Nice trick, but there's a flaw in the end when you deduce from x^(1/x) = 27^(1/27) that x=27. There's no warranty that it's the only solution, you'd have to prove that the function f(x) = x^(1/x) is injective for that. And it's not the case. It's the same mistake as when you have x² = 2², and you deduce from it that x = 2. You missed that x = -2 was also a solution.
Ok RD Sharma
Interesting
@Altair705 Both functions have only one intersection point in the first quadrant. The solution shown is therefore completely correct.
@@bikox4352 Sorry but no, as stated by others there are 2 solutions: x=27, and x≈1.150825. If you just drew the functions you probably missed the intersection point at x=27 because 3^27 is a huge value.
Even if there was a single solution what I said still applies: that method allows to find a solution but you have to justify that there's no other one.
Yeap, if you replace x for 27 on the third step you can tell there's something wrong already@@Altair705
The two real solutions using the Lambert W function are x = 27 and x = 1.150825 (6 decimal places). There are of course and infinite number of complex solutions as well.
You don’t use a real solution to the 6th decimal unless you are going to find all infinite possibilities
@@tobiasketteringham7201
Yes you do. You are obviously not an engineer!
@@davidbrisbane7206 and you are OBVIOUSLY not good at english, but regardless I would love to see how you came up with this basic question without a calculator and calculated it to the 6th decimal? As stated this is a basic university level question.
@@tobiasketteringham7201
There's a series you can use to compute the Lambert W function branches W(0) and W(-1).
By the way, I'd be interested to see how you calculate e^x without a calculator 🤣😂🤣😂.
@@davidbrisbane7206 You, pen and paper are turing complete.
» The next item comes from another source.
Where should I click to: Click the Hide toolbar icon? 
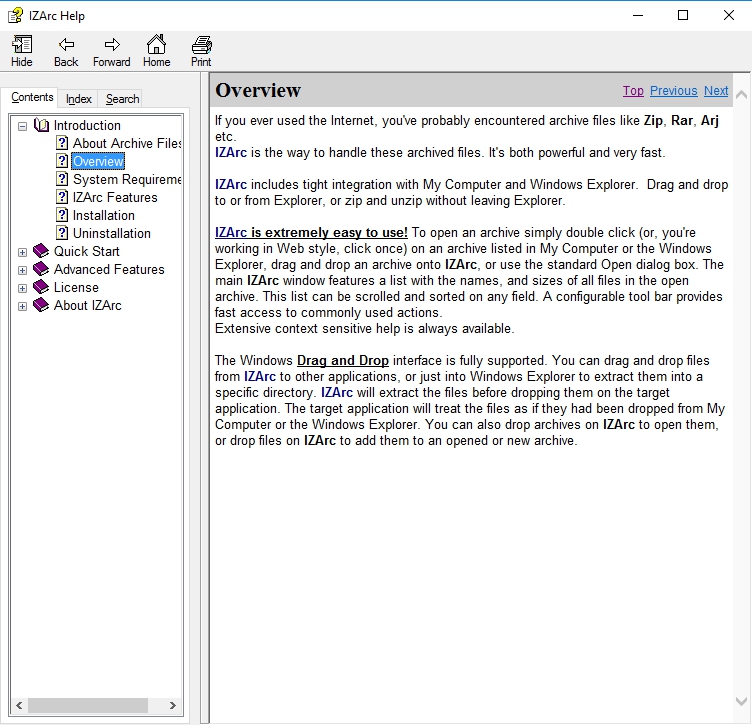click(x=22, y=51)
Everything your computer calculates you can too. e^x can be calculated using a series as well.
The funny thing is the note at the bottom saying you should know this … pride comes before the fall when you are dealing with math geeks and there can be multiple solutions.
It's easy to see x > 0. Now, notice the given condition is equivalent to x ln(3) = 9 ln(x) or ln(x) / x = ln(3) / 9 = ln(27) / 27. Because the first derivative of ln(x) / x is (1 - ln(x)) / x^2, we know ln(x) / x is increasing on (0, e) and decreasing on (e, infty). Thus, observing that x = 27 > e is a solution implies that there is one other solution in (0, e).
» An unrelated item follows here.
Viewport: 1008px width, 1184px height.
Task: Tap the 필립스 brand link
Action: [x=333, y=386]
Can you please explain how you deduced ln(3)/9 = ln(27)/27?
@@eobardthawne6903you multiply fraction by 3/3 so you get (3 ln3)/27, then you put 3 in ln -> ln(3^3)/27, 3 cubed is 27.
@@MrKrabbs2009 now I get it. Thanks.
My first thought was using logarithms
@@Aleblanco1987 Same! That seemed like the only way that made sense to me before watching the video.
After watching the video though, I'm not disappointed with their method, but not satisfied either if you know what I mean, hehhe 😅
It was a nice & short way of solving it, but not a complete one
just cube each side and you get 3^(3x) = x^27. Then, (3^3)^x = x^27. Finally, 27^x =x^27 and then it's really easy to see x=27 is a solution. However, 27 isn't the only solution as another commenter already pointed out.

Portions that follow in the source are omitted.